Liderlerden Terörle Mücadeleye İlişkin Bildiri
Terörle mücadelenin G20 gündeminin öncelikli konularından biri haline gelmesiyle G20 tarihinde ilk defa Liderler Bildirisi’ne ek olarak terörle mücadeleye ilişkin bir bildiri yayımlandı. Dokuz maddeden oluşan “Terörle Mücadele Hakkında G20 Bildirisi”nde Paris ve Ankara’da gerçekleşen terör saldırıları kınanırken G20 ülkelerinin terörle mücadelede dayanışma ve kararlılığının devam ettiği belirtildi. Terörle mücadelenin G20 ülkeleri için bir öncelik haline geldiği ve terörün uluslararası dayanışma ve işbirliği çerçevesinde önlemek için birlikte çalışma kararlılığın devam ettiği belirtilen Bildiri’de, BM’nin bu konudaki merkezi rolü kapsamında BM Şartı ve uluslararası hukuktan doğan yükümlülükler ile insan hakları hukuku, uluslararası mülteci hukuku ve uluslararası insancıl hukuk uyarınca BM Güvenlik Konseyi kararları ve BM Terörle Mücadele Küresel Stratejisi’nin tam uygulanmasının önemi vurgulandı.

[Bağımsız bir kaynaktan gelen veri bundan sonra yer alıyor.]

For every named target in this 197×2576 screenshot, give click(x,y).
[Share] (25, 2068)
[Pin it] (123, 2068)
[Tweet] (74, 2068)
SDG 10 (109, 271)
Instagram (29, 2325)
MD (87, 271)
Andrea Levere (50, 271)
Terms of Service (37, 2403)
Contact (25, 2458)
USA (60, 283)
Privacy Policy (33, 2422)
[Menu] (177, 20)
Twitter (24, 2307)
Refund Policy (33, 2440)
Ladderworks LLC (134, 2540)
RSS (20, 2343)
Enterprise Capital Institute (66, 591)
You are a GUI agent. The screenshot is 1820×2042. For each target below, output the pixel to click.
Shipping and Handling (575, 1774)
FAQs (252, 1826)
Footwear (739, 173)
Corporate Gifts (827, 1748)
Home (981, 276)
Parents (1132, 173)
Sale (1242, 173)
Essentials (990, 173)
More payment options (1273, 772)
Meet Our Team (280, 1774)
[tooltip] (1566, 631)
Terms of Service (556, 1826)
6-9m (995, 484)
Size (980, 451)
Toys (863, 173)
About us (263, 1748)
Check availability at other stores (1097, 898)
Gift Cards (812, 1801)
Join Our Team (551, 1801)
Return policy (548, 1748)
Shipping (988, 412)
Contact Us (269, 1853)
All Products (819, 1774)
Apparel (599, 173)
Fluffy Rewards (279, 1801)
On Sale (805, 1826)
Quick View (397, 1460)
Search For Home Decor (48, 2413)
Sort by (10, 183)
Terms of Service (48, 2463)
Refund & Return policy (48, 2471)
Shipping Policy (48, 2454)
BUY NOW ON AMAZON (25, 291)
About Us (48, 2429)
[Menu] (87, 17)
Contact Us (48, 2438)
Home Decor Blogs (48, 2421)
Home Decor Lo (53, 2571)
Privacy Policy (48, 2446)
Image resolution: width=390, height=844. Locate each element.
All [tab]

Terörle mücadeleye ilişkin Bildiri’de aynı zamanda, bilgi değişimi konusunda geliştirilmiş işbirliği, teröristlerin mal varlığının dondurulması, terörün finansmanının suç sayılması ve hedef odaklı finansal yaptırımlar ile uygulamaların güçlendirilmesine ilişkin önlemler belirlenmesi için Mali Eylem Görev Gücü’ne çağrıda bulunuldu. Liderlerin terörle mücadeleye ilişkin Bildiri’de vurguladığı bir diğer konu ise yabancı terörist savaşçı akımına karşı bilgi paylaşımı, sınır yönetimi ve uygun cezai yaptırımlar oluşturulması için işbirliğinin geliştirilmesi gerektiği oldu.
Mülteci Krizi
Terörle mücadelenin yanı sıra G20 liderlerinin gündeminde yoğun bir şekilde tartışılan diğer konu ise mülteci krizi oldu. Bilindiği üzere, son yıllarda Türkiye’nin komşu bölgelerinde yaşanan krizler ve mülteci sayısının büyük bir artış göstermesiyle İkinci Dünya Savaşı’ndan sonra en büyük mülteci krizi yaşanıyor. Türkiye’nin Suriye’deki krizden büyük ölçüde etkilenmesi ve çoğu Suriyeli olmak üzere 2,2 milyon mülteciyi barındırması hiç şüphesiz mülteci krizinin Türkiye’nin ev sahipliğinde gerçekleşen G20 Liderler Zirvesi’nin gündemine girmesinde önemli bir etken oldu. Öte yandan, Türkiye ve Yunanistan üzerinden Avrupa’ya geçiş yapan mülteci sayısının son dönemde artış göstermesi, konunun AB’nin G20 öncelikleri arasında yer alması ve Suriye’deki savaşın ABD ve Rusya’nın gündeminde olması, G20 tarihinde ilk defa Sonuç Bildirisi’nde mültecilere ilişkin bir madde eklenmesine neden oldu.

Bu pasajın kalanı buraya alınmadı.